* _WHAT YOU HAVE TO DO_
From the forum thread about database languages for Linux, extract the passage word for word, starting at "Python is much" and ending at "DB in a file.".

* _SOURCE EXCERPT_
"""

Is there a similar open source language for Linux? Now that I am retired and have some spare time, I would like to get my feet wet again.

slavik
April 16th, 2009, 05:18 AM
MySQL/PostGRE can be the DB (avail in repo) ... as for the foxbase part ... no idea ...

pmasiar
April 17th, 2009, 05:34 AM
Back during the age of dinosaurs and DOS, I did quite a bit of programming with dBase and Foxbase. I kind of lost interest after Borland bought dBase and tried to make it a clone of Paradox.

Is there a similar open source language for Linux? Now that I am retired and have some spare time, I would like to get my feet wet again.

Python is much better language that dBase ever was, and SQLite is much better DB - fully SQL compliant, but still just a library to access a DB in a file.

Aa bonus, Python/SQLite is cross-platform.

slavik
April 17th, 2009, 07:13 AM
Here is some documentation of using sqlite in Perl:
http://search.cpan.org/~vxx/SQLite-DB-0.04/lib/SQLite/DB.pm

stevescripts
April 17th, 2009, 05:00 PM
And here is the link for the tcl bindings:

http://www.sqlite.org/tclsqlite.html

As pmasair mentioned, SQLite databases are cross-platform - as is Python, Perl (as mentioned by slavik), Tcl, and others, all allowing to write once, run pretty much anywhere...

Miljet
April 18th, 2009, 01:49 PM
Thank you all very much for the information and links. Looks like I have some research to do now.

DJonsson2008
April 18th, 2009, 02:12 PM
Web2py is a handy html webframework that could also perhaps
work for local DBs. its built on easy to grok Python, and uses
postgre or sqlite. Web2py has a friendly [learning curve] towards
those with visual fox and visual basic background.

"""

* _DATASET EXTRACT_

"""

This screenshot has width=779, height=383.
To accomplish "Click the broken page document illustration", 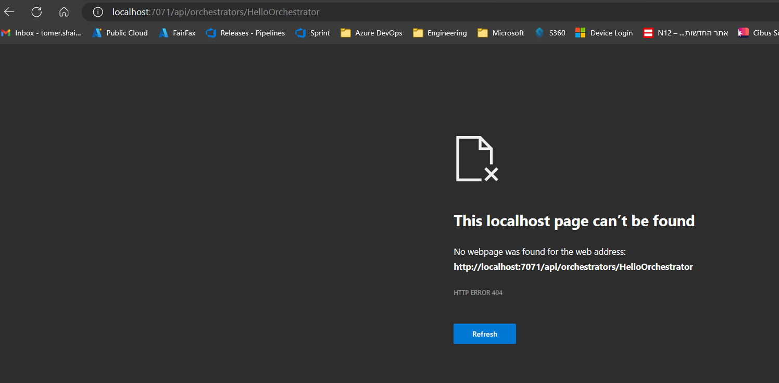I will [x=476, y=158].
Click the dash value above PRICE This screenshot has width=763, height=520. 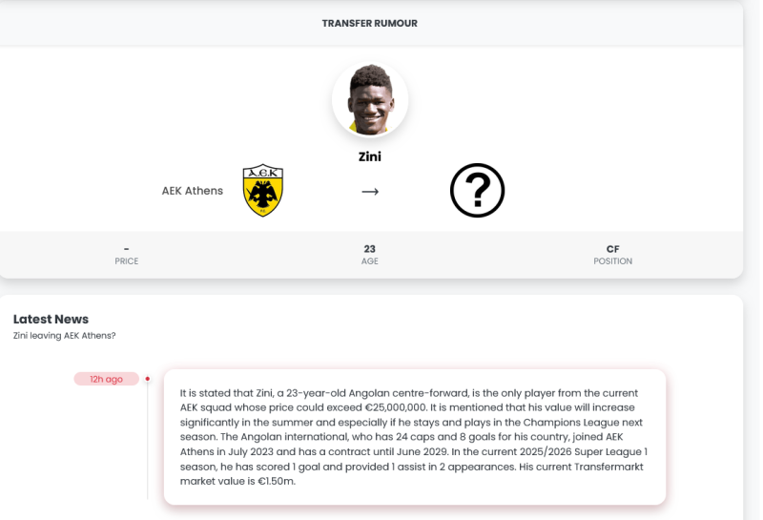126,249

"""
"""

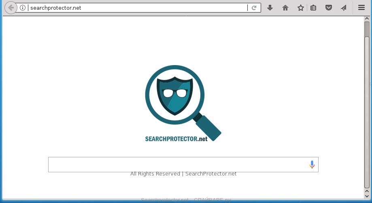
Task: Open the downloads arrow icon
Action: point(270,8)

"""

* _ANSWER IN FULL_
Python is much better language that dBase ever was, and SQLite is much better DB - fully SQL compliant, but still just a library to access a DB in a file.